Open X-Embodiment Alternative: Targeted Commercial Data for Production Robotics

Open X-Embodiment is the single most important dataset for pretraining generalist robot policies, and its cross-embodiment diversity enables the kind of broad manipulation priors that single-robot datasets cannot provide. However, the transition from generalist pretraining to production deployment reveals OXE's structural limitations: mixed licensing creates legal risk, inconsistent quality introduces training noise, and the data inevitably mismatches your specific robot platform and deployment environment. Claru addresses each of these gaps. We provide commercially licensed, quality-controlled demonstrations collected on your exact robot, in your actual facility, with standardized action spaces and full multi-modal sensor coverage. Teams that pretrain on OXE and fine-tune on Claru data consistently achieve higher success rates than either source alone, because the combination captures OXE's breadth for general manipulation reasoning while grounding policy behavior in the real-world specifics of the deployment domain. We deliver in RLDS format for seamless integration with OXE-based training pipelines, and our ongoing collection service means your fine-tuning dataset grows alongside your deployment requirements rather than remaining static.

Open X-Embodiment (OXE) is a collaborative dataset and model initiative led by Google DeepMind in partnership with 21 academic institutions worldwide. Published in 2023 and presented at ICRA 2024, it represents the most ambitious effort to date to unify robot learning data across diverse embodiments.

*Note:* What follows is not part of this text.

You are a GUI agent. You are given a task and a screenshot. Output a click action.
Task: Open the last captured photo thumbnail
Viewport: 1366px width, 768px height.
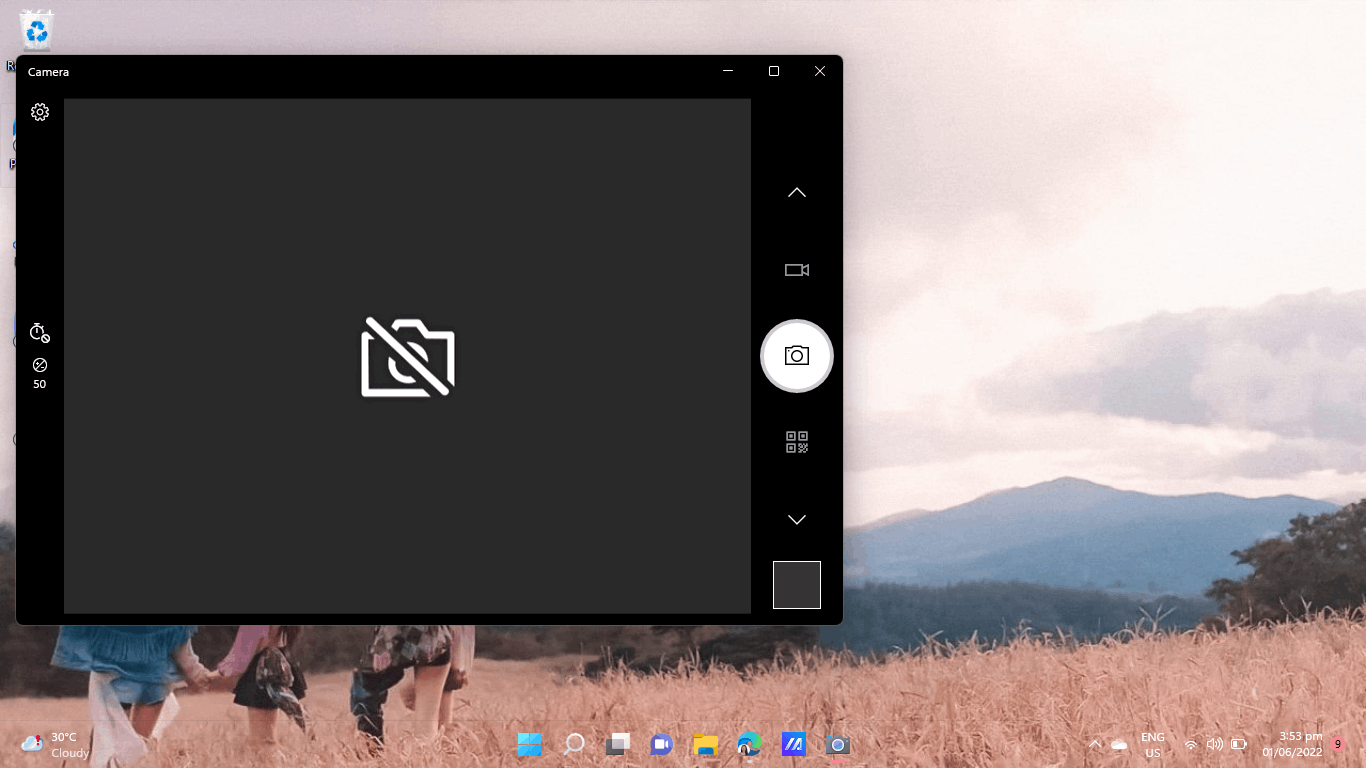pos(796,584)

The dataset aggregates over 1 million robot demonstrations from 22 distinct robot platforms -- including the Google Robot, WidowX Bridge, Franka, Kuka, xArm, Tiago, and others -- spanning over 527 skills across 160,000+ task configurations.

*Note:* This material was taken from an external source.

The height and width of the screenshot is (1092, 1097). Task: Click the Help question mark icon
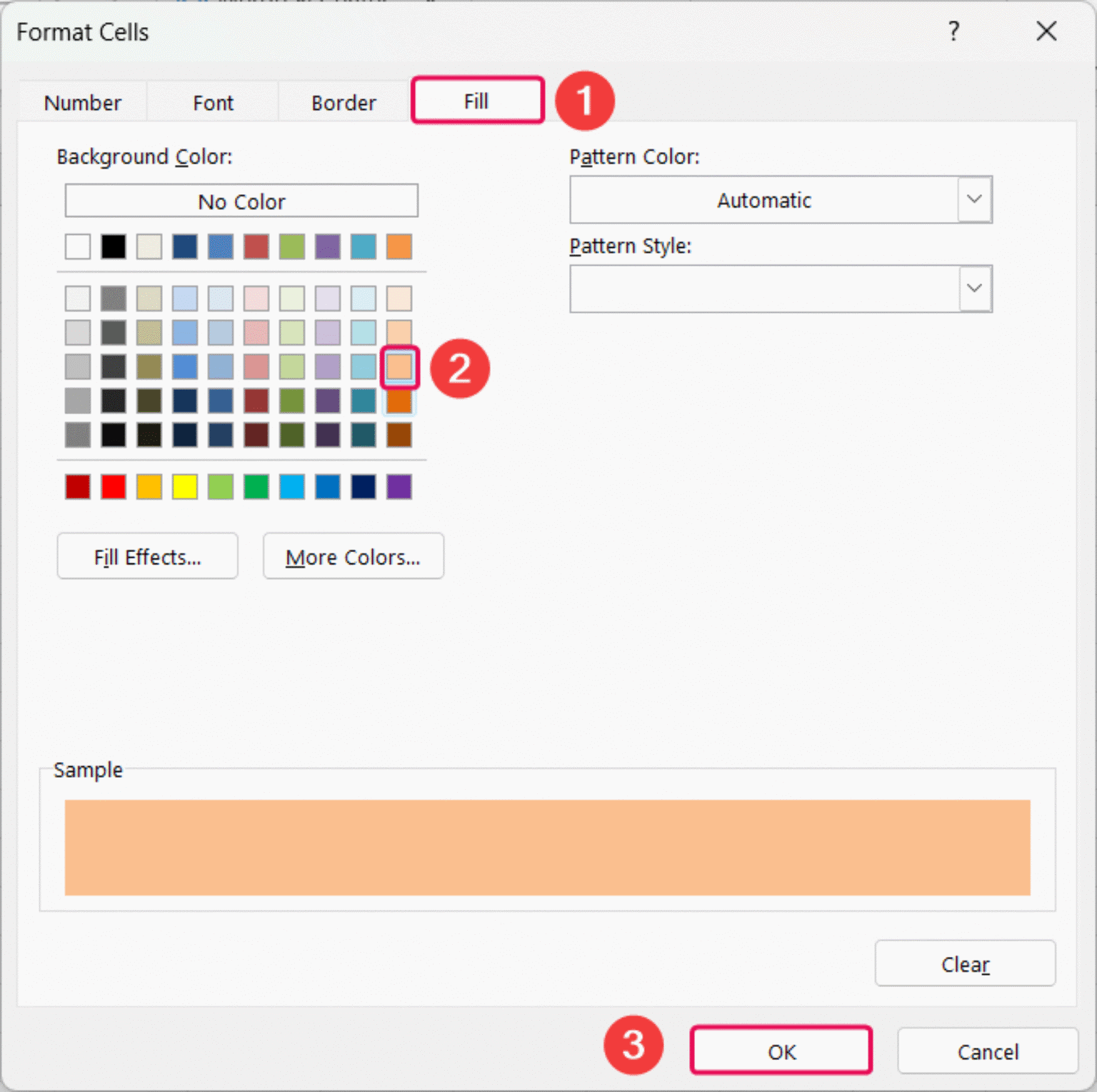954,31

The core motivation behind OXE was to enable generalist robot policies that transfer across embodiments. The project demonstrated this with RT-1-X and RT-2-X, showing that policies trained on the combined OXE dataset outperformed those trained on any single constituent dataset on most platforms. Each contributing dataset was converted to the RLDS (Reinforcement Learning Datasets) format hosted on TensorFlow Datasets, establishing RLDS as a de facto standard for robot learning data interchange.

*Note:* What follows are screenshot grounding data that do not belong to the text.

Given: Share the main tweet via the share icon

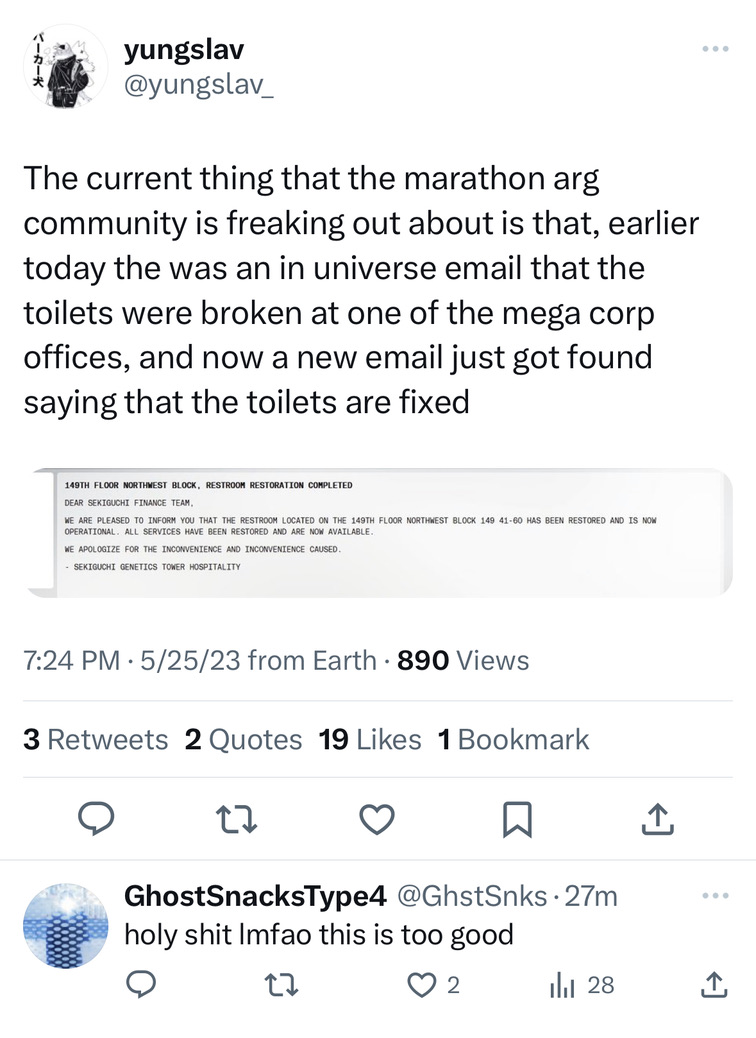Looking at the screenshot, I should point(656,820).
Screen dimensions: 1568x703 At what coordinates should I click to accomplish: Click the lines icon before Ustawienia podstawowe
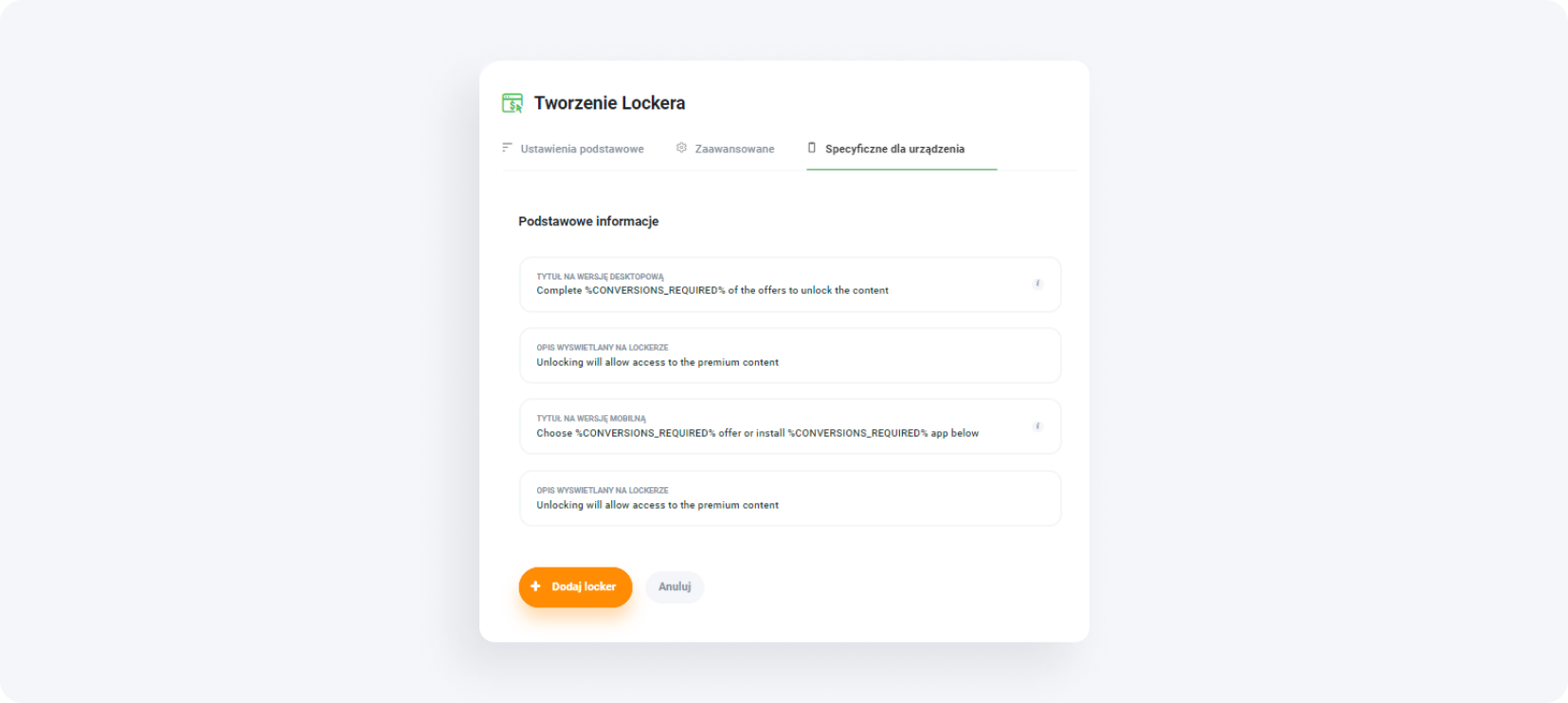[x=507, y=148]
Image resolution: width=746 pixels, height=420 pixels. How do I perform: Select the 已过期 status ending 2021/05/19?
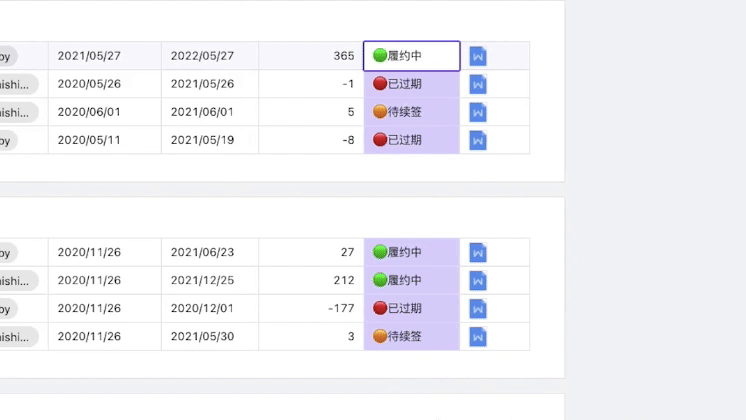click(411, 140)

OXE's constituent datasets vary enormously in character. Bridge Data V2 contributes ~60,000 demonstrations of kitchen manipulation with a WidowX arm. RT-1 contributes ~130,000 demonstrations from Google's mobile manipulators. Fractal and Kuka contribute industrial arm data. Some datasets include language annotations; others do not. Some record at 5 Hz; others at 30 Hz. Action spaces range from 2-DoF end-effector deltas to 7-DoF joint velocities. This heterogeneity is both OXE's strength (diversity) and its challenge (inconsistency).

The dataset is released under mixed licensing that varies per constituent dataset. Some subsets like Bridge V2 use permissive licenses, while others carry non-commercial restrictions. OXE has become the standard pretraining corpus for generalist robot policies including Octo, OpenVLA, and CrossFormer, and its RLDS format has been widely adopted by the robot learning community.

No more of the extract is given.